The system has 800 people supporting home care currently. It will hire an additional 200 over the next 12 months.
“It’s as if we are creating the equivalent of a Newton-Wellesley size hospital,” Meyer said.
Meyer compared these programs to the tradition of doctors making house calls, which he used to perform as a general practitioner in England’s National Health Service. There is a convenience to meeting people where they are, he said. And caring for someone in their own space is often more informative of how they will recover than if everything were managed in a hospital.
“One of the first things I learned doing house calls is always ask to look in the refrigerator, because sometimes it’s pretty bare,” Meyer said. “It tells you something.”

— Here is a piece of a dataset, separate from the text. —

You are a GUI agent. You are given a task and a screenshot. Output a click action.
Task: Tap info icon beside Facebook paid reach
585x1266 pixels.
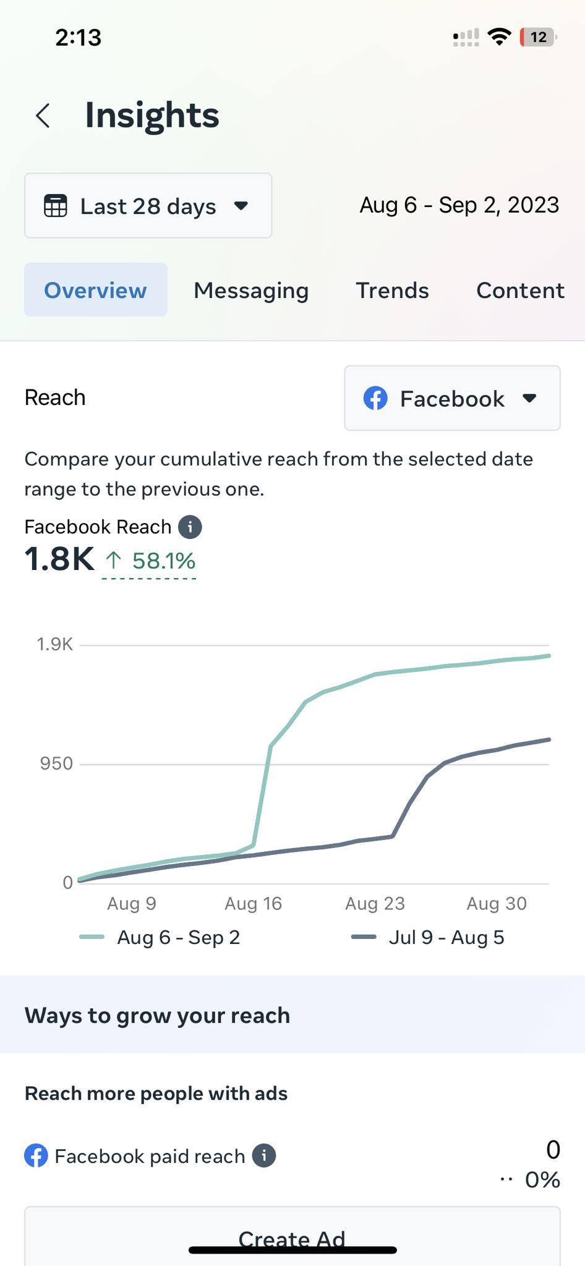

A 2019 clinical trial performed by Mass General Brigham researchers showed that home-based hospital care reduced the cost of care by 38 percent compared to services delivered inside a hospital facility. Such programs have also been shown to reduce readmissions — patients who are readmitted to the hospital within 30 days of being discharged. Fewer readmissions will help the system keep more patients out of the hospital, further helping its ongoing capacity crisis, Meyer said.
David E. Williams, president of the Boston consulting firm Health Business Group, said as of June, 242 hospitals in 36 states had begun using a Medicare hospital-at-home model. Yet those programs have seen only a small percentage of patients.

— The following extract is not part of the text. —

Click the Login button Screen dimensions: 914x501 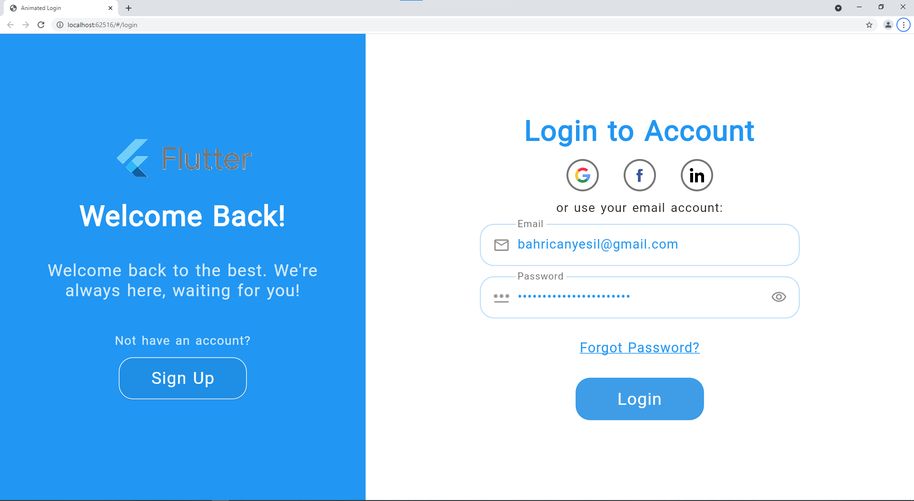[639, 399]
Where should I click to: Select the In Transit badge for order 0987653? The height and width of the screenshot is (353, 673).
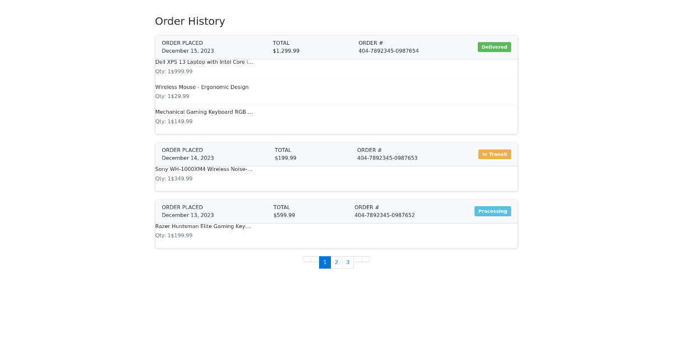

Estimates suggest that upward of 10 percent of admissions could currently be cared for inside a patient’s home, he said. But the complexity of delivering hospital-quality care at home has prevented more rapid adoption, including the difficulty of hiring the clinical staff needed to travel to people’s homes, nuances of delivering medication to patients without an on-site pharmacy, and reimbursement challenges from insurers.

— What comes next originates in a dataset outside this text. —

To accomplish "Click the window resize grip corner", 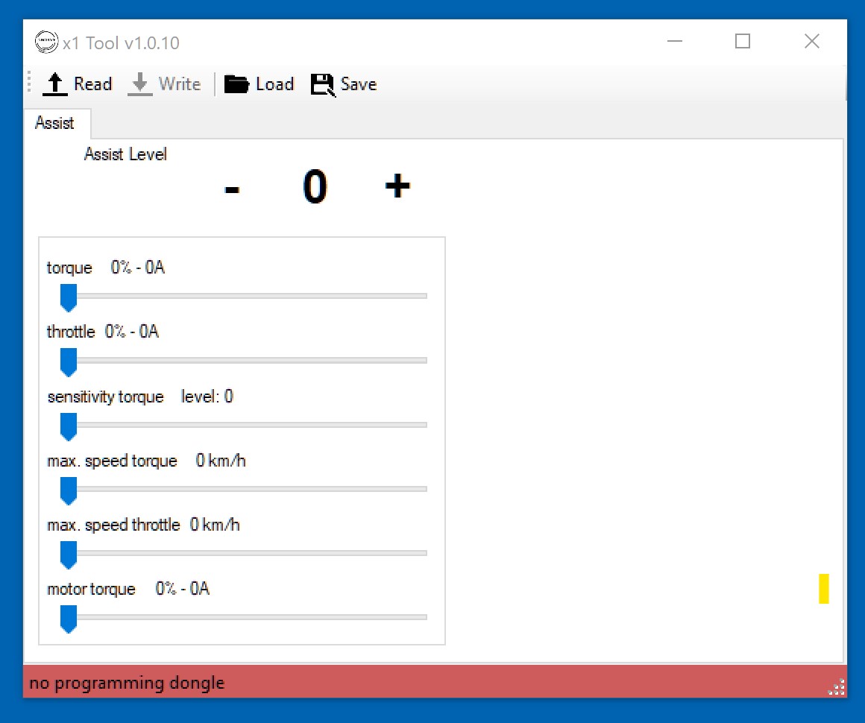I will 837,688.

As these problems get resolved, as many as 30 percent of people with certain conditions — from urinary tract infections to pneumonia to congestive heart failure — may be cared for remotely, he said.
“It’s a radical thing to think about, being in the hospital at home,” said Williams.
Mass General Brigham’s program will begin with patients who come into the hospital for a procedure and whose follow-up care can be managed at home. The program will expand to include patients who come to the emergency room or are referred to the system from primary care or a specialist and are admitted to an at-home program rather than to a hospital bed.
The health system has already increased a fleet of vehicles that will help deliver care remotely from two to 10, which can conduct basic blood testing, connect with a patient’s electronic medical record, and carry urgent medical supplies. Work is ongoing to coordinate the delivery of medical equipment needed to remotely monitor patients, with possible plans to engage with outside vendors.
Meyer said Mass General Brigham plans to employ all the people who deliver the care, though that may change as the program expands.
After hospital at home, Meyer said, the system could expand into more general remote monitoring, offering patients who are home-bound, frail, or lack transportation access to primary care. Palliative care at home will also be expanded.
“If someone put me on the spot and asked why are we doing this, we’re doing this because it’s really good for patients. Oh, and by the way, it absolutely does help us on the cost front,” Meyer said.